_Instructions to follow_
Range to output from the entries below: the line containing "注册 (1282, 14)" through the line containing "使用道具 (1264, 783)". Set it down exactly, ends included, nothing else.

[[ Task data open ]]

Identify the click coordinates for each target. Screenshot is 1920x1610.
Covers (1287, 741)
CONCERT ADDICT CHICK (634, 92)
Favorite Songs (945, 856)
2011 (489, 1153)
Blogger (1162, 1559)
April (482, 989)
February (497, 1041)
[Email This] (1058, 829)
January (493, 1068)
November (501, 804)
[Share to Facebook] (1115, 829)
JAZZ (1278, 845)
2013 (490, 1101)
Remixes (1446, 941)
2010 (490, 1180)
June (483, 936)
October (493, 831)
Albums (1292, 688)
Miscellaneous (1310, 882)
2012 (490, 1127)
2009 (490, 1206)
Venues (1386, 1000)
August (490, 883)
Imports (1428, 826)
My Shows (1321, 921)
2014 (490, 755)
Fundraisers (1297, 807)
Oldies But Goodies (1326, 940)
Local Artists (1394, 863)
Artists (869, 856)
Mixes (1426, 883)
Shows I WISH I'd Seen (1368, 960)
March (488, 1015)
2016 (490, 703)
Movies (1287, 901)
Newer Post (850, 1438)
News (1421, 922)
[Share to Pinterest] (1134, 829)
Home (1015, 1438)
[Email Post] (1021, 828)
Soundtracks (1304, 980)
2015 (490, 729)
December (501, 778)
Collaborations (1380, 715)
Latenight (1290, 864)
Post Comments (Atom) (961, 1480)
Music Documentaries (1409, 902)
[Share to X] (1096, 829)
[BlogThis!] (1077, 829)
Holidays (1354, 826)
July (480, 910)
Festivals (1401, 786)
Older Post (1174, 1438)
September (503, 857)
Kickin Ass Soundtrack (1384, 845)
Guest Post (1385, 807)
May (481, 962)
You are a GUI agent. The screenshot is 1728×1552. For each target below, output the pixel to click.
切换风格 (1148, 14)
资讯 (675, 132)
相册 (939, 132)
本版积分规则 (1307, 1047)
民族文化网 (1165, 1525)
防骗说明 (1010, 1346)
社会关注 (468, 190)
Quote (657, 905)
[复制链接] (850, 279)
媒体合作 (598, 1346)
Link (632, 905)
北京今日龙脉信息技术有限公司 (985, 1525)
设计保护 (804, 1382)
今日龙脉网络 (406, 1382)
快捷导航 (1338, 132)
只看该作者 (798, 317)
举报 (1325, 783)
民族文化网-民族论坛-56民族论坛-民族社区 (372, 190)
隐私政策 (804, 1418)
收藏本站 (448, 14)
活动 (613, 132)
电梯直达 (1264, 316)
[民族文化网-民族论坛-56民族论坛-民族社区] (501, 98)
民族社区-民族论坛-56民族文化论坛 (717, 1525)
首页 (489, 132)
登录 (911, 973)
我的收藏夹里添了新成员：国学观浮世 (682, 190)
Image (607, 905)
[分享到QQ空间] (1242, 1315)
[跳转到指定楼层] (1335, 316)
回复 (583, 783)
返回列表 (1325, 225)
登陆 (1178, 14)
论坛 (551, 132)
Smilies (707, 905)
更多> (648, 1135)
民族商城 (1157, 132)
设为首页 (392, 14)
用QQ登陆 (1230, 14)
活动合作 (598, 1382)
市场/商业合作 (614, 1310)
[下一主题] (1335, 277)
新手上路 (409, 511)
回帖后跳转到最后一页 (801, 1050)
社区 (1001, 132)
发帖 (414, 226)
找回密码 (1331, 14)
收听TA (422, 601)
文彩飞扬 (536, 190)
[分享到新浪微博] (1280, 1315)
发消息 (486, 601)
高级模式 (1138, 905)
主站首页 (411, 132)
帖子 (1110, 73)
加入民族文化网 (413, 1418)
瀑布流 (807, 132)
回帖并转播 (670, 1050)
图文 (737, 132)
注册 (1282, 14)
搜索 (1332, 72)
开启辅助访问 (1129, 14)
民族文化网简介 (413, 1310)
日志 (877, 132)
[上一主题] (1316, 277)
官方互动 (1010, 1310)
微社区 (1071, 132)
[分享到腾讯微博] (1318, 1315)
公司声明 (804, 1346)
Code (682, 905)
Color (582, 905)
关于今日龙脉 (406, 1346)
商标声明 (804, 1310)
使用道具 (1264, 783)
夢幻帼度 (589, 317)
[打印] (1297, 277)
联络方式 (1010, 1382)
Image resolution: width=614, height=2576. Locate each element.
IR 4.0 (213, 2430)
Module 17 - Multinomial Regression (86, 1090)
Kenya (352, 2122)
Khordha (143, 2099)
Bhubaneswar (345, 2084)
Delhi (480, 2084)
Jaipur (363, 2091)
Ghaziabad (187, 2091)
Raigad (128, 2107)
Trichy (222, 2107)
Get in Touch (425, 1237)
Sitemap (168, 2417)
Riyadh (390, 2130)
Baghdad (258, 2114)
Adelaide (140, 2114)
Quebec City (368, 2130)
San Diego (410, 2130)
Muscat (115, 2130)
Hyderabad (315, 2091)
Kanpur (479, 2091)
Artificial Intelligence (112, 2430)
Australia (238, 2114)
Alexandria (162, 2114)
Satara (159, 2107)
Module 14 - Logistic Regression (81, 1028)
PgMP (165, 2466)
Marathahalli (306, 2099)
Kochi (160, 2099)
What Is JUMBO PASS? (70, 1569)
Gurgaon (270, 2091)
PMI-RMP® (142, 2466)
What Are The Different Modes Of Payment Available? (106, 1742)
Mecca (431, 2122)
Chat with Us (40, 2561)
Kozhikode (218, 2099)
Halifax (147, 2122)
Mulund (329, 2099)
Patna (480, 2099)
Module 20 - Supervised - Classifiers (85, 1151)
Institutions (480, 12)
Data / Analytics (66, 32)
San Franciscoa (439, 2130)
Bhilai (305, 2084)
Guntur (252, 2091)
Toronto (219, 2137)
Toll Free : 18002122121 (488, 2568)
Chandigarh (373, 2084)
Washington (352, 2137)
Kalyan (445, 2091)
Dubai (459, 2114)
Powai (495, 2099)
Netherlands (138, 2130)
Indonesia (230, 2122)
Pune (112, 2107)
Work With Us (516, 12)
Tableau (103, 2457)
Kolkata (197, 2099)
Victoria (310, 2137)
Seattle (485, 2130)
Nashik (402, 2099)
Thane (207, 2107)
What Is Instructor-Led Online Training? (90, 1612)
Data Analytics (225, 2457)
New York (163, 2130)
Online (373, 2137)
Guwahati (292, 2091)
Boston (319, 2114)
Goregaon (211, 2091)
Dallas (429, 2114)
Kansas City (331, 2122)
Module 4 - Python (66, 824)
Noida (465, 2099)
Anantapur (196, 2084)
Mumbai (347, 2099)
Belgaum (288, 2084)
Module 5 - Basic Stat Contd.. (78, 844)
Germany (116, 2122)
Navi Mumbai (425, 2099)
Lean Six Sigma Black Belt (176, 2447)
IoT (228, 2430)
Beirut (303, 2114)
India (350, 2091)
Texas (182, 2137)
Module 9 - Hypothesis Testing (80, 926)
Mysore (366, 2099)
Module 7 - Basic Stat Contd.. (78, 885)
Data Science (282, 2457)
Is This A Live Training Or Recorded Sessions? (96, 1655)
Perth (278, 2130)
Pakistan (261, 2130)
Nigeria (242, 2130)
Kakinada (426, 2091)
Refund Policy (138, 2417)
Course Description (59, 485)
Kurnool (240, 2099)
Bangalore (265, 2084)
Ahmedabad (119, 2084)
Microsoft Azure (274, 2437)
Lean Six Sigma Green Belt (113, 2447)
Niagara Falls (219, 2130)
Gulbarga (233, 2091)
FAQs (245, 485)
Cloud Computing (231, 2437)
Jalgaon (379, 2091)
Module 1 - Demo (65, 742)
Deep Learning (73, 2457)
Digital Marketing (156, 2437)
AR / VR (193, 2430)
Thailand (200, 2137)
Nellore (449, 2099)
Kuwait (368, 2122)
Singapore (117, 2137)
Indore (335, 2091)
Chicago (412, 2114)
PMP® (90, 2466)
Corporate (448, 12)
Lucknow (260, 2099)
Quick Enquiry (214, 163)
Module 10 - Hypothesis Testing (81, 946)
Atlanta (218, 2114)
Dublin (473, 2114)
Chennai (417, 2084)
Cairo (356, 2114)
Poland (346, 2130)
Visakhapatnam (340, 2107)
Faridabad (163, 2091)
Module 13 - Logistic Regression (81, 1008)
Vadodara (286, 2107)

[[ Task data closed ]]

_Task output_
注册 (1282, 14)
搜索 (1332, 72)
开启辅助访问 (1129, 14)
民族文化网简介 (413, 1310)
日志 (877, 132)
[上一主题] (1316, 277)
官方互动 (1010, 1310)
微社区 (1071, 132)
[分享到腾讯微博] (1318, 1315)
公司声明 (804, 1346)
Code (682, 905)
Color (582, 905)
关于今日龙脉 (406, 1346)
商标声明 (804, 1310)
使用道具 (1264, 783)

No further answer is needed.